[start]

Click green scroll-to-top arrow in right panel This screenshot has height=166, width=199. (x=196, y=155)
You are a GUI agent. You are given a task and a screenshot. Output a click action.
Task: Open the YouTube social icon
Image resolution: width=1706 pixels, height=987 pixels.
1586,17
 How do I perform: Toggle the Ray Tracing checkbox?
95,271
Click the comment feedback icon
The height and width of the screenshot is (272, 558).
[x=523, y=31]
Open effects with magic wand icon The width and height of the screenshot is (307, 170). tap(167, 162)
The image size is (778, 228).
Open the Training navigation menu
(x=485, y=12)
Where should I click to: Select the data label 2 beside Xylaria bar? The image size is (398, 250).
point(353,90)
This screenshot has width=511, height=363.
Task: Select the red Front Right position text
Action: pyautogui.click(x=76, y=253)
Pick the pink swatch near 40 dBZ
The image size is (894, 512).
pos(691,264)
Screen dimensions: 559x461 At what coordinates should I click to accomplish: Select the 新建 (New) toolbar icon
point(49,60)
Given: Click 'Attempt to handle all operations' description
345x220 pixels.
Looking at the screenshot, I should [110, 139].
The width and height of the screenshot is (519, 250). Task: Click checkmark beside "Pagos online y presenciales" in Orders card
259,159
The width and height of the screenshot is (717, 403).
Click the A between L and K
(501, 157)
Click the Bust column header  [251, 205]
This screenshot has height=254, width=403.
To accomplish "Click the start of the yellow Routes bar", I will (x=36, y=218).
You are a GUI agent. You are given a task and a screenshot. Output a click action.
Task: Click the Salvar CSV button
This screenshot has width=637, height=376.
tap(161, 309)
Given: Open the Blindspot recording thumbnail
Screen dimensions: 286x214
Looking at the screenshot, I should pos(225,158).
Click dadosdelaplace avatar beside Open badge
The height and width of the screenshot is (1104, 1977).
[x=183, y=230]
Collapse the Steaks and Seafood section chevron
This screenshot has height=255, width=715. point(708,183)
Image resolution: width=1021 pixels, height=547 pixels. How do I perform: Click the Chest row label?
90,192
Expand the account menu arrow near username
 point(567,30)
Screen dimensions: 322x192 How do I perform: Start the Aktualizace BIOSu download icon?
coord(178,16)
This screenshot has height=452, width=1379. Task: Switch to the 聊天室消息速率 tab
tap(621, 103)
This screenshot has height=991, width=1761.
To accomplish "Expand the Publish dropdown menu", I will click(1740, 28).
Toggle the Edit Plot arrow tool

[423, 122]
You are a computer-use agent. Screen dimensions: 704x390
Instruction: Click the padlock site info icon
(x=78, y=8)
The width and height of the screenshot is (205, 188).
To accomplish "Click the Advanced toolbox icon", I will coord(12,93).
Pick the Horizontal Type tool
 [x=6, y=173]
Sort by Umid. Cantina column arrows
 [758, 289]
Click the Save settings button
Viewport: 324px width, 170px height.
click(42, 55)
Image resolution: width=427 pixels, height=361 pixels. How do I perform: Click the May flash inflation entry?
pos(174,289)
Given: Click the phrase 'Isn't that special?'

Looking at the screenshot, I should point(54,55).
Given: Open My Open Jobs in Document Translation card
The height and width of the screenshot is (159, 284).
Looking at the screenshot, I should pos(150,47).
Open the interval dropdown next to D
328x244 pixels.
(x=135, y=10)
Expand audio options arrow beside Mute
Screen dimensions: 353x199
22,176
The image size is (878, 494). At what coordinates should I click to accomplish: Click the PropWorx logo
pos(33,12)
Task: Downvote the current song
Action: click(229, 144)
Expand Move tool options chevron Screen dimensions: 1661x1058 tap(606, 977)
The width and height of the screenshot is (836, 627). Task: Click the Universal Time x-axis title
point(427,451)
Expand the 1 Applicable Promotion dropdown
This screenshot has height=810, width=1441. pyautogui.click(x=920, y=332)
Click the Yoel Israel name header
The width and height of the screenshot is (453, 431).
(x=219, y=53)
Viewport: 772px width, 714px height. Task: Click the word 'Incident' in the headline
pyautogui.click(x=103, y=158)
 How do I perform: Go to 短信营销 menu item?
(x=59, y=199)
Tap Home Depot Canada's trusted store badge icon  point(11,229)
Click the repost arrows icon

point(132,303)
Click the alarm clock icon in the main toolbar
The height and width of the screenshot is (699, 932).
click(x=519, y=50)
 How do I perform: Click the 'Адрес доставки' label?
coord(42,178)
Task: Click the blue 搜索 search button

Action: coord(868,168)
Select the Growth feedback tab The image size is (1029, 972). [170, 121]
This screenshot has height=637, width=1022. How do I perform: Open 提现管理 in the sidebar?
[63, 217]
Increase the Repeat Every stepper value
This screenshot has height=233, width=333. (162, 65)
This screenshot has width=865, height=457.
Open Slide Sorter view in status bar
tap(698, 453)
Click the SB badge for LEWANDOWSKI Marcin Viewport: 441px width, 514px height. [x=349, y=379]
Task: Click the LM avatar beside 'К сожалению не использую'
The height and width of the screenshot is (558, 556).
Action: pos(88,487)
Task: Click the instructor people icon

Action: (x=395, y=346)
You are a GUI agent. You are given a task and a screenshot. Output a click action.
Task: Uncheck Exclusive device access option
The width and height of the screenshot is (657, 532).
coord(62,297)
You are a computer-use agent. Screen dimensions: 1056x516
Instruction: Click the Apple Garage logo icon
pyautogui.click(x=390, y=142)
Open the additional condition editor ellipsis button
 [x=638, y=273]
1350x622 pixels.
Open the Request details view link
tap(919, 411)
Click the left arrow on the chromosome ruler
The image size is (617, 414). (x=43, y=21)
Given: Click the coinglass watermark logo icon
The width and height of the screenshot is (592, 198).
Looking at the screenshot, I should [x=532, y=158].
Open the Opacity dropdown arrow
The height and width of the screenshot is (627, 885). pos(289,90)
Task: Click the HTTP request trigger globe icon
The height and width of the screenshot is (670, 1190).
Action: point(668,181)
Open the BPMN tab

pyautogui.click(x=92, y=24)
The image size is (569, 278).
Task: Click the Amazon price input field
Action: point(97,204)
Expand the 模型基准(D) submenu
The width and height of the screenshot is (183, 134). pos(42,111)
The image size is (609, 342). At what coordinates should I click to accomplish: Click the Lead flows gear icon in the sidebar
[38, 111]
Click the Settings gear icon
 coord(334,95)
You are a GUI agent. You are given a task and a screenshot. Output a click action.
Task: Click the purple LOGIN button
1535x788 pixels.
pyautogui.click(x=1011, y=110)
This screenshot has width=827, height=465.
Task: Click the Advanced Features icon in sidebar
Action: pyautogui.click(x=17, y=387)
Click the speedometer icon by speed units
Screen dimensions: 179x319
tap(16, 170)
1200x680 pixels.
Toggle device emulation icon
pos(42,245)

[end]

* WHAT IS BEING ASKED:
Reproduce every line of the data above verbatim, from first to last, changing nothing.

* TASK RESULT:
Click green scroll-to-top arrow in right panel This screenshot has height=166, width=199. (x=196, y=155)
You are a GUI agent. You are given a task and a screenshot. Output a click action.
Task: Open the YouTube social icon
Image resolution: width=1706 pixels, height=987 pixels.
1586,17
 How do I perform: Toggle the Ray Tracing checkbox?
95,271
Click the comment feedback icon
The height and width of the screenshot is (272, 558).
[x=523, y=31]
Open effects with magic wand icon The width and height of the screenshot is (307, 170). tap(167, 162)
The image size is (778, 228).
Open the Training navigation menu
(x=485, y=12)
Where should I click to: Select the data label 2 beside Xylaria bar? The image size is (398, 250).
point(353,90)
This screenshot has width=511, height=363.
Task: Select the red Front Right position text
Action: pyautogui.click(x=76, y=253)
Pick the pink swatch near 40 dBZ
The image size is (894, 512).
pos(691,264)
Screen dimensions: 559x461 At what coordinates should I click to accomplish: Select the 新建 (New) toolbar icon
point(49,60)
Given: Click 'Attempt to handle all operations' description
345x220 pixels.
Looking at the screenshot, I should [110, 139].
The width and height of the screenshot is (519, 250). Task: Click checkmark beside "Pagos online y presenciales" in Orders card
259,159
The width and height of the screenshot is (717, 403).
Click the A between L and K
(501, 157)
Click the Bust column header  [251, 205]
This screenshot has height=254, width=403.
To accomplish "Click the start of the yellow Routes bar", I will (x=36, y=218).
You are a GUI agent. You are given a task and a screenshot. Output a click action.
Task: Click the Salvar CSV button
This screenshot has width=637, height=376.
tap(161, 309)
Given: Open the Blindspot recording thumbnail
Screen dimensions: 286x214
Looking at the screenshot, I should pos(225,158).
Click dadosdelaplace avatar beside Open badge
The height and width of the screenshot is (1104, 1977).
[x=183, y=230]
Collapse the Steaks and Seafood section chevron
This screenshot has height=255, width=715. point(708,183)
Image resolution: width=1021 pixels, height=547 pixels. How do I perform: Click the Chest row label?
90,192
Expand the account menu arrow near username
 point(567,30)
Screen dimensions: 322x192 How do I perform: Start the Aktualizace BIOSu download icon?
coord(178,16)
This screenshot has height=452, width=1379. Task: Switch to the 聊天室消息速率 tab
tap(621, 103)
This screenshot has height=991, width=1761.
To accomplish "Expand the Publish dropdown menu", I will click(1740, 28).
Toggle the Edit Plot arrow tool

[423, 122]
You are a computer-use agent. Screen dimensions: 704x390
Instruction: Click the padlock site info icon
(x=78, y=8)
The width and height of the screenshot is (205, 188).
To accomplish "Click the Advanced toolbox icon", I will coord(12,93).
Pick the Horizontal Type tool
 [x=6, y=173]
Sort by Umid. Cantina column arrows
 [758, 289]
Click the Save settings button
Viewport: 324px width, 170px height.
click(42, 55)
Image resolution: width=427 pixels, height=361 pixels. How do I perform: Click the May flash inflation entry?
pos(174,289)
Given: Click the phrase 'Isn't that special?'

Looking at the screenshot, I should point(54,55).
Given: Open My Open Jobs in Document Translation card
The height and width of the screenshot is (159, 284).
Looking at the screenshot, I should pos(150,47).
Open the interval dropdown next to D
328x244 pixels.
(x=135, y=10)
Expand audio options arrow beside Mute
Screen dimensions: 353x199
22,176
The image size is (878, 494). At what coordinates should I click to accomplish: Click the PropWorx logo
pos(33,12)
Task: Downvote the current song
Action: click(229, 144)
Expand Move tool options chevron Screen dimensions: 1661x1058 tap(606, 977)
The width and height of the screenshot is (836, 627). Task: Click the Universal Time x-axis title
point(427,451)
Expand the 1 Applicable Promotion dropdown
This screenshot has height=810, width=1441. pyautogui.click(x=920, y=332)
Click the Yoel Israel name header
The width and height of the screenshot is (453, 431).
(x=219, y=53)
Viewport: 772px width, 714px height. Task: Click the word 'Incident' in the headline
pyautogui.click(x=103, y=158)
 How do I perform: Go to 短信营销 menu item?
(x=59, y=199)
Tap Home Depot Canada's trusted store badge icon  point(11,229)
Click the repost arrows icon

point(132,303)
Click the alarm clock icon in the main toolbar
The height and width of the screenshot is (699, 932).
click(x=519, y=50)
 How do I perform: Click the 'Адрес доставки' label?
coord(42,178)
Task: Click the blue 搜索 search button

Action: coord(868,168)
Select the Growth feedback tab The image size is (1029, 972). [170, 121]
This screenshot has height=637, width=1022. How do I perform: Open 提现管理 in the sidebar?
[63, 217]
Increase the Repeat Every stepper value
This screenshot has height=233, width=333. (162, 65)
This screenshot has width=865, height=457.
Open Slide Sorter view in status bar
tap(698, 453)
Click the SB badge for LEWANDOWSKI Marcin Viewport: 441px width, 514px height. [x=349, y=379]
Task: Click the LM avatar beside 'К сожалению не использую'
The height and width of the screenshot is (558, 556).
Action: pos(88,487)
Task: Click the instructor people icon

Action: (x=395, y=346)
You are a GUI agent. You are given a task and a screenshot. Output a click action.
Task: Uncheck Exclusive device access option
The width and height of the screenshot is (657, 532).
coord(62,297)
You are a computer-use agent. Screen dimensions: 1056x516
Instruction: Click the Apple Garage logo icon
pyautogui.click(x=390, y=142)
Open the additional condition editor ellipsis button
 [x=638, y=273]
1350x622 pixels.
Open the Request details view link
tap(919, 411)
Click the left arrow on the chromosome ruler
The image size is (617, 414). (x=43, y=21)
Given: Click the coinglass watermark logo icon
The width and height of the screenshot is (592, 198).
Looking at the screenshot, I should [x=532, y=158].
Open the Opacity dropdown arrow
The height and width of the screenshot is (627, 885). pos(289,90)
Task: Click the HTTP request trigger globe icon
The height and width of the screenshot is (670, 1190).
Action: point(668,181)
Open the BPMN tab

pyautogui.click(x=92, y=24)
The image size is (569, 278).
Task: Click the Amazon price input field
Action: point(97,204)
Expand the 模型基准(D) submenu
The width and height of the screenshot is (183, 134). pos(42,111)
The image size is (609, 342). At what coordinates should I click to accomplish: Click the Lead flows gear icon in the sidebar
[38, 111]
Click the Settings gear icon
 coord(334,95)
You are a GUI agent. You are given a task and a screenshot. Output a click action.
Task: Click the purple LOGIN button
1535x788 pixels.
pyautogui.click(x=1011, y=110)
This screenshot has width=827, height=465.
Task: Click the Advanced Features icon in sidebar
Action: pyautogui.click(x=17, y=387)
Click the speedometer icon by speed units
Screen dimensions: 179x319
tap(16, 170)
1200x680 pixels.
Toggle device emulation icon
pos(42,245)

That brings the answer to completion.